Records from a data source
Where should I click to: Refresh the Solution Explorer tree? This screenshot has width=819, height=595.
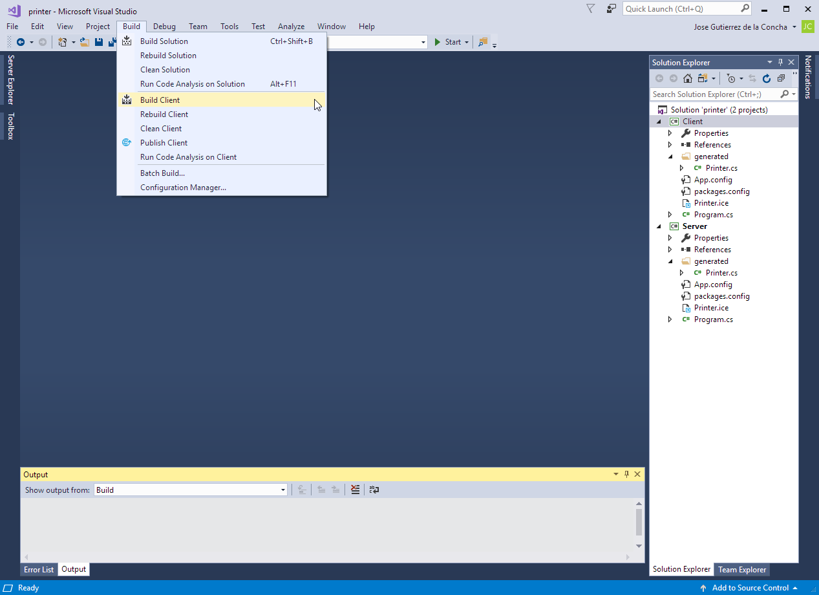pyautogui.click(x=767, y=78)
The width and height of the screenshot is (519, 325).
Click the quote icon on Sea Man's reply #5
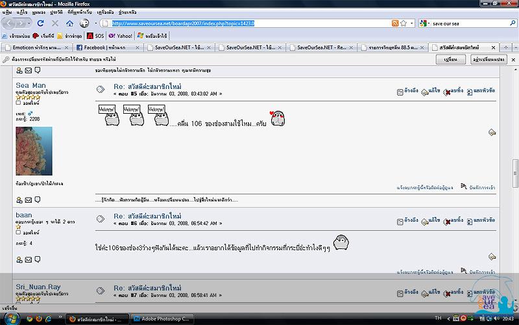point(400,92)
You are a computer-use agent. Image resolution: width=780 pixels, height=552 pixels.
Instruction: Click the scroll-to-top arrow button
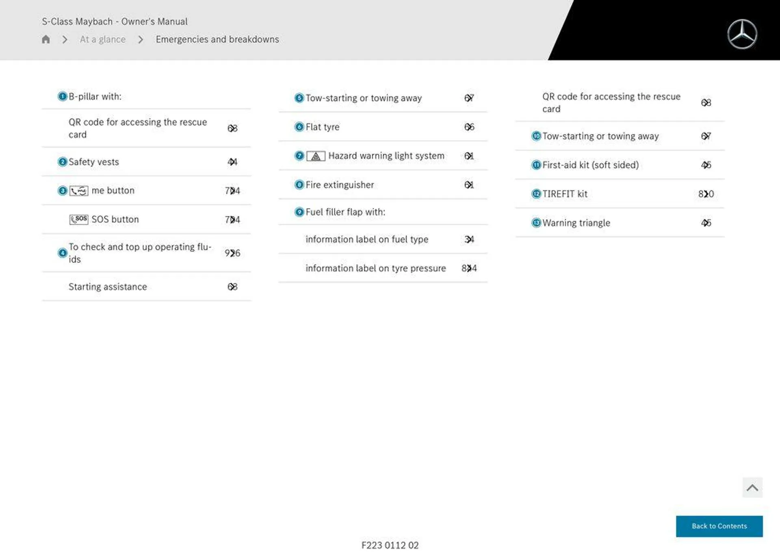pos(752,488)
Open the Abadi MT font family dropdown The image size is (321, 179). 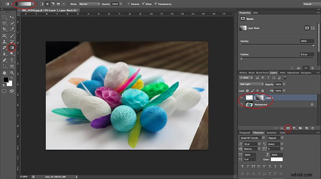click(252, 138)
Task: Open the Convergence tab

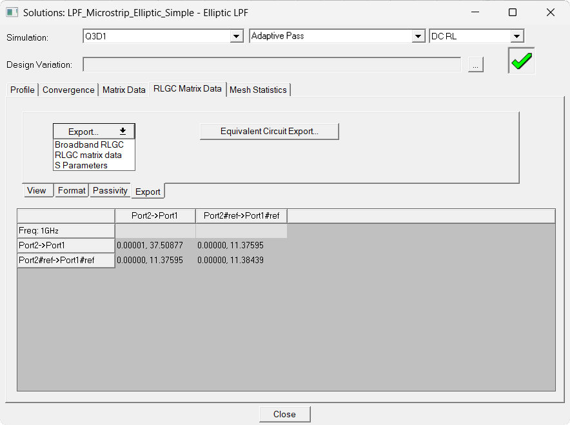Action: coord(68,90)
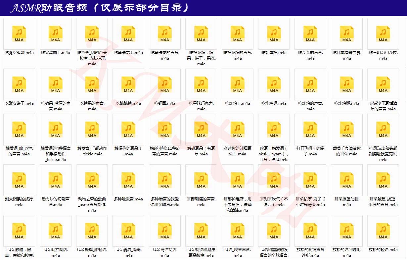Choose the 动力沙的切割声音.m4a icon

56,181
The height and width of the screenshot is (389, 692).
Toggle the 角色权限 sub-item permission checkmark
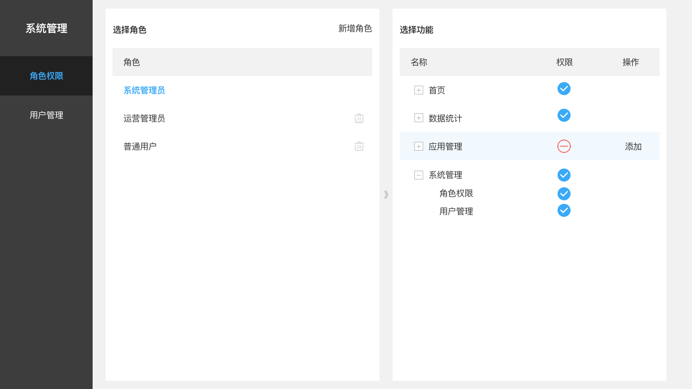(x=564, y=194)
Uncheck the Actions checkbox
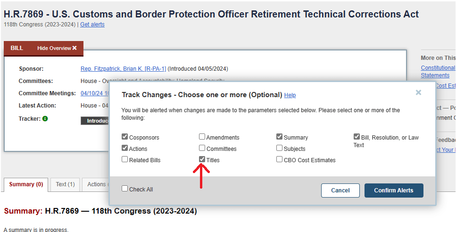This screenshot has height=232, width=456. click(x=125, y=148)
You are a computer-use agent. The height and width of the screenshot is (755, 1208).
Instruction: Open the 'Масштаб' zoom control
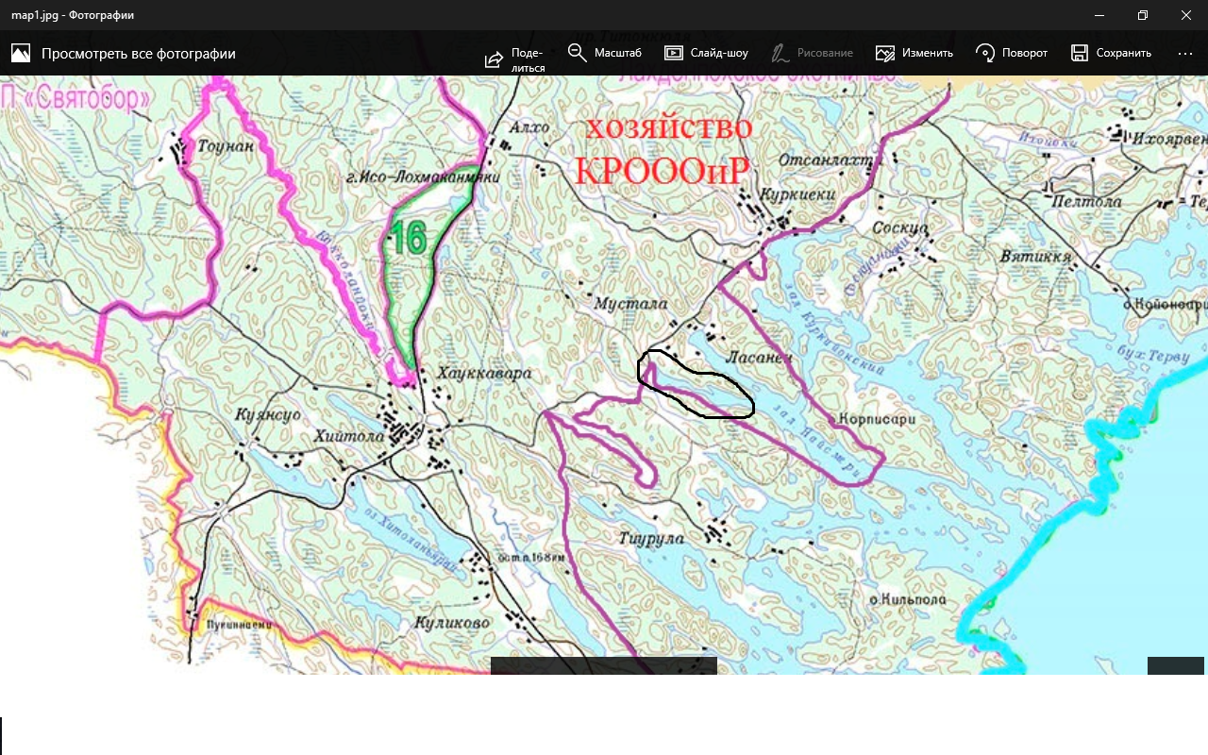pyautogui.click(x=617, y=53)
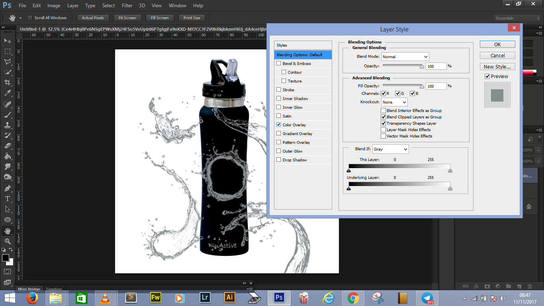Open the Filter menu
This screenshot has height=306, width=544.
coord(127,5)
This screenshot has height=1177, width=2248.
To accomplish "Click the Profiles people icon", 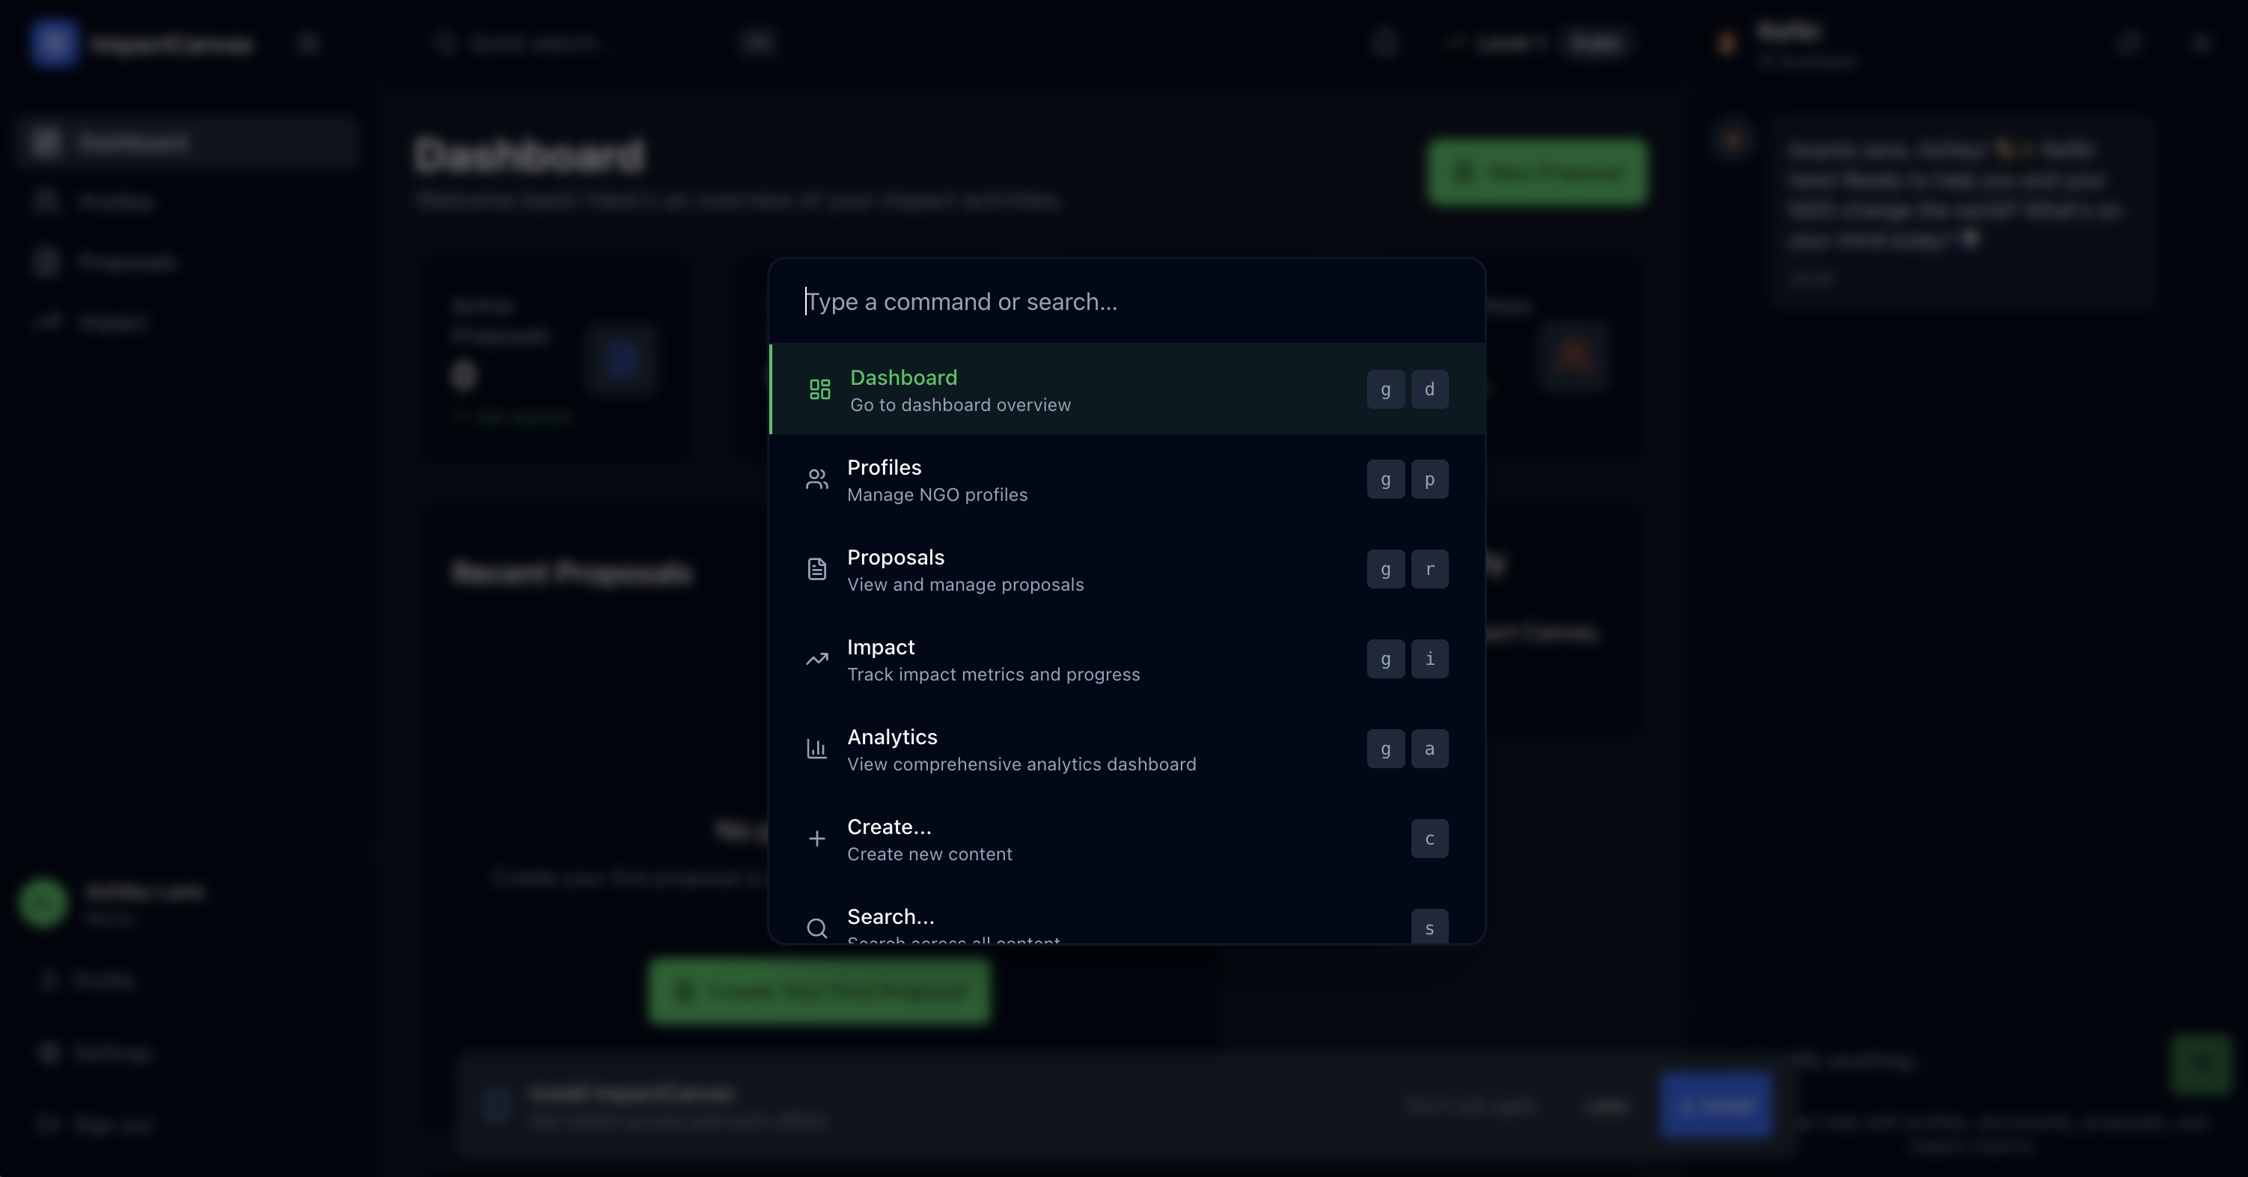I will pyautogui.click(x=817, y=479).
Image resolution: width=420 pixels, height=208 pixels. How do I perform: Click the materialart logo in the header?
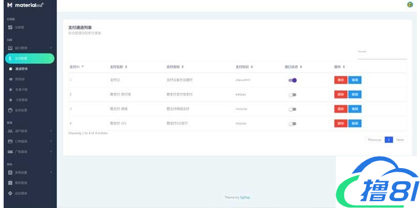click(25, 5)
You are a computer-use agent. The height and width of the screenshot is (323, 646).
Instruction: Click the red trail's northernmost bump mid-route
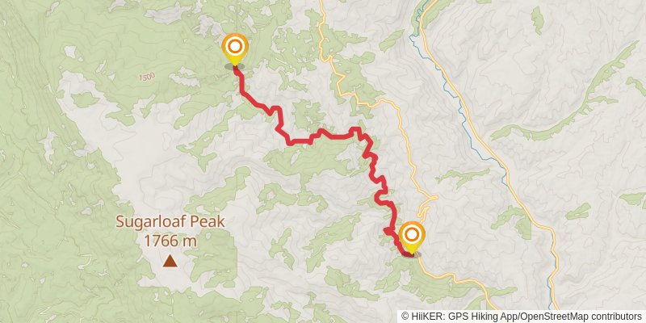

## [WORK ITEM]
For the entries above, the output must hold exactly the lines from the one with "Image resolution: width=420" through the last line, both included, and no pictures.

## [SOLVED PROBLEM]
Image resolution: width=420 pixels, height=208 pixels. How do I perform: Click the materialart logo in the header?
click(25, 5)
You are a computer-use agent. The height and width of the screenshot is (323, 646).
Instruction: Click the red trail's northernmost bump mid-route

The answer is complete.